Just over 100 years ago Fayette was home to about 500 people, more than half of which were children under the age of 17.
At the turn of the 19th century, life wasn’t all fun and games for kids.
Millions of children worked 10–16 hour days in factories and mines because their families needed the income.
The culture of the labor–intensive generation have been preserved at the Fayette Historic State Park, allowing visitors to get a true taste of it’s history while taking in a remarkable view.
‘Its an amazing place and I was just imagining what life must have been like back then. Kind of tough, isolated but it’s a beautiful setting,” said Alan Hanson, 1st time visitor.

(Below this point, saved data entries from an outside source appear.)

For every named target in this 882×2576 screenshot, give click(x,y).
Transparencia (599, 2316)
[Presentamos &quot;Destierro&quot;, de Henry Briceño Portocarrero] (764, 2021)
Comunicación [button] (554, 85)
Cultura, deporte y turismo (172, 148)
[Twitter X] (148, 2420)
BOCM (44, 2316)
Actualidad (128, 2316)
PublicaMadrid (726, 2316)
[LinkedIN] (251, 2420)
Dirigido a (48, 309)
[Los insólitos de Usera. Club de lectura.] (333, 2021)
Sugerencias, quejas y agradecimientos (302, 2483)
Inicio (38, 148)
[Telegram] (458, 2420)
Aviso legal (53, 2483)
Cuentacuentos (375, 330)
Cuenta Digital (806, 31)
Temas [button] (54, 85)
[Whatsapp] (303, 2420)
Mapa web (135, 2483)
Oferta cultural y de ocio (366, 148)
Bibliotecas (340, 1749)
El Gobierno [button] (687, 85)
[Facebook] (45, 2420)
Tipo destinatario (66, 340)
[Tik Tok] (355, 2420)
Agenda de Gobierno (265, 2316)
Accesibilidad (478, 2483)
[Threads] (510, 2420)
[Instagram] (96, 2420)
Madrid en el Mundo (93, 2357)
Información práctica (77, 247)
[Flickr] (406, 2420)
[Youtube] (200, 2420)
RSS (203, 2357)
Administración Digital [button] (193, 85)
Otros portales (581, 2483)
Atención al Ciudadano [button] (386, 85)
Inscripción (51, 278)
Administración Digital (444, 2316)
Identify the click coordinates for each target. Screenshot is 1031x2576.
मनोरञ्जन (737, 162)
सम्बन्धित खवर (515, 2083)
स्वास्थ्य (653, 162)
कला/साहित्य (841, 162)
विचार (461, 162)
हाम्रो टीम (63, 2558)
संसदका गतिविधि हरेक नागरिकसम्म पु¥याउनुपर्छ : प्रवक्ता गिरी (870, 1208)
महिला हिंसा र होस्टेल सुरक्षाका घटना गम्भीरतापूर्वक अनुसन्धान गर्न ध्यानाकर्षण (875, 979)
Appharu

“My favorite place is, the cliffs, I love the cliffs. They are really beautiful and something to see,” said Lori Taylor–Blitz, DNR Tour Guide.
“You have the beauty of this area and where we are standing right now you have the lake over there, the cliffs behind us, we’re out on a little point so you see just beauty, trees, rocky formations all around, it’s kind of neat,” said Judy Handon, 1st time visitor.
Tour guides at the park walk side by side with visitors, stopping to highlight interesting historical tidbits that paint a better picture of what life was like in the old Iron Smelting town.
“One of the more interesting aspects of this state park is that the old company grounds are part of the park grounds and that means that you can actually go inside and explore many of these post civil war buildings,” reports, Danielle Davis.
Fayette Village has 20 restored buildings, each sporting descriptions of what life was like back then.
“I Like the salt box look of the old buildings and they are so well preserved. They have a nice miniature village of this place and that was gorgeous, we are just getting started on the tour and I am excited to see what the buildings are all about.”
“It’s an awesome sight looking out on the water of course, the cliffs behind us are fantastic.
So picturesque in fact that we ran into a wedding party and the bride said she couldn’t imagine getting married any place else.
“Because it’s so beautiful, there is lots of history. Because of all of the beautiful buildings, we love the scenery and the rocks, the shoreline, everything was just perfect for it,” said Kayla Carlson.
And although the U.P. is expansive, there’s a good chance that you’ll run into a fourth or fifth generation Till – kin to one of the historic men that put the Iron Smelting town on the map.